Niche organisations and niche journalists that don’t necessarily work for the mainstream or the ‘mainstreamed’ social media sites are therefore necessary to get certain stories out there so that worthy causes and worthy people are not ignored in the algorithm-driven media sweepstakes. But are there any such niches? There is apparently a breed called citizen journalists but then again sometimes this can be a mere label for more organised media operations.
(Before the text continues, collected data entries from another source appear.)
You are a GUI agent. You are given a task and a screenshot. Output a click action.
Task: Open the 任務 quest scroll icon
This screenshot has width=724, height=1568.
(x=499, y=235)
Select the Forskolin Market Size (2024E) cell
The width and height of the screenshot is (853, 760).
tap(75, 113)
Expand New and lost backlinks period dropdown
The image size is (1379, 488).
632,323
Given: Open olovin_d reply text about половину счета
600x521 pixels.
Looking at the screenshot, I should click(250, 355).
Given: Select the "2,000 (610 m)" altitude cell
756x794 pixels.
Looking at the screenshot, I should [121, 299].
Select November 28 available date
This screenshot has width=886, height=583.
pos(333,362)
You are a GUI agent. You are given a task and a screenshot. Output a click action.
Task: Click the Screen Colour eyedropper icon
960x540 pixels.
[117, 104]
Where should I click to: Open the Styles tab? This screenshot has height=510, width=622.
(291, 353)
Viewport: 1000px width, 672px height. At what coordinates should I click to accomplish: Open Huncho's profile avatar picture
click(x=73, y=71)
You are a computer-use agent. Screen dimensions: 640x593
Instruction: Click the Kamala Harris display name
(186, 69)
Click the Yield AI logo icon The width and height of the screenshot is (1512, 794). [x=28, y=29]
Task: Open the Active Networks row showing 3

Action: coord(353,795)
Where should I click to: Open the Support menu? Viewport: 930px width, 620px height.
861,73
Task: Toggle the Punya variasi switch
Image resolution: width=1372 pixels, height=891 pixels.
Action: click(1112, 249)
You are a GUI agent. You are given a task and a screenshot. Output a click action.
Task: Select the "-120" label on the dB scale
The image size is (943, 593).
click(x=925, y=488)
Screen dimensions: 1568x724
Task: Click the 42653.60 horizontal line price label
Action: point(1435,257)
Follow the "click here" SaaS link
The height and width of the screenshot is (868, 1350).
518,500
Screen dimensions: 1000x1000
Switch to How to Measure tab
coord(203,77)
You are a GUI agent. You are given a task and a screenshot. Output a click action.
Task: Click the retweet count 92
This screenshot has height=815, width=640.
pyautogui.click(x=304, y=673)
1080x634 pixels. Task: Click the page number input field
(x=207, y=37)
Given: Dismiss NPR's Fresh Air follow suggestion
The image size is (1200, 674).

True, citizen journalism may be done by random individuals who wield handphones with video cameras and upload instances of corruption etc. onto the internet. But such one-off exposes, though they have a positive effect, are not focussed efforts. No doubt there is much that’s gained as a result of say exposes of racist attacks for instance by private videographers, who have taken clips of outrageous incidents they have seen as bystanders as the world goes by. Spike Lee the moviemaker said that it’s not a case of incidents of racism increasing, but just that whereas there were no cell phone videos those days, there are plenty now because private people have access to video cameras in this smartphone age.

EXAGGERATION

Both here and in the West as Spike Lee has pointed out, this type of exposure has positive results no doubt. But it’s not exactly journalism and it’s the other causes that are not necessarily seen by bystanders that get ignored or never make the cut to make it to either the mainstream or to social media.

Imagine that there is slow-poisoning of a community due to water contamination. This is not seen by the passing video vigilante. Even today with all the technology that’s available these types of issues have to be ferreted out and splashed over the media with great deliberation, else these matters get ignored altogether. But who does such nosey-parker reporting these days? There aren’t many public busybodies who are doing such public interest work because they feel swamped by social media content. They feel they cannot compete with feel-good selfies and ubiquitous videos of cats.

It’s a strange world out there where there is more opportunity to expose wrongdoing and work towards the public good, but less gets done all the time. Is it an exaggeration to say that useful media output is inversely proportional to the opportunities available for people to get their stories before thousands of eyeballs? Even eyeballs is a clinical term but it has come to stay. ‘Eyeballs’?. As if it’s not people who read news or watch news videos, but mere eyeballs or disconnected soulless cyphers. Much work has to be done to get past this malady of ‘more is less’, in the modern public media space.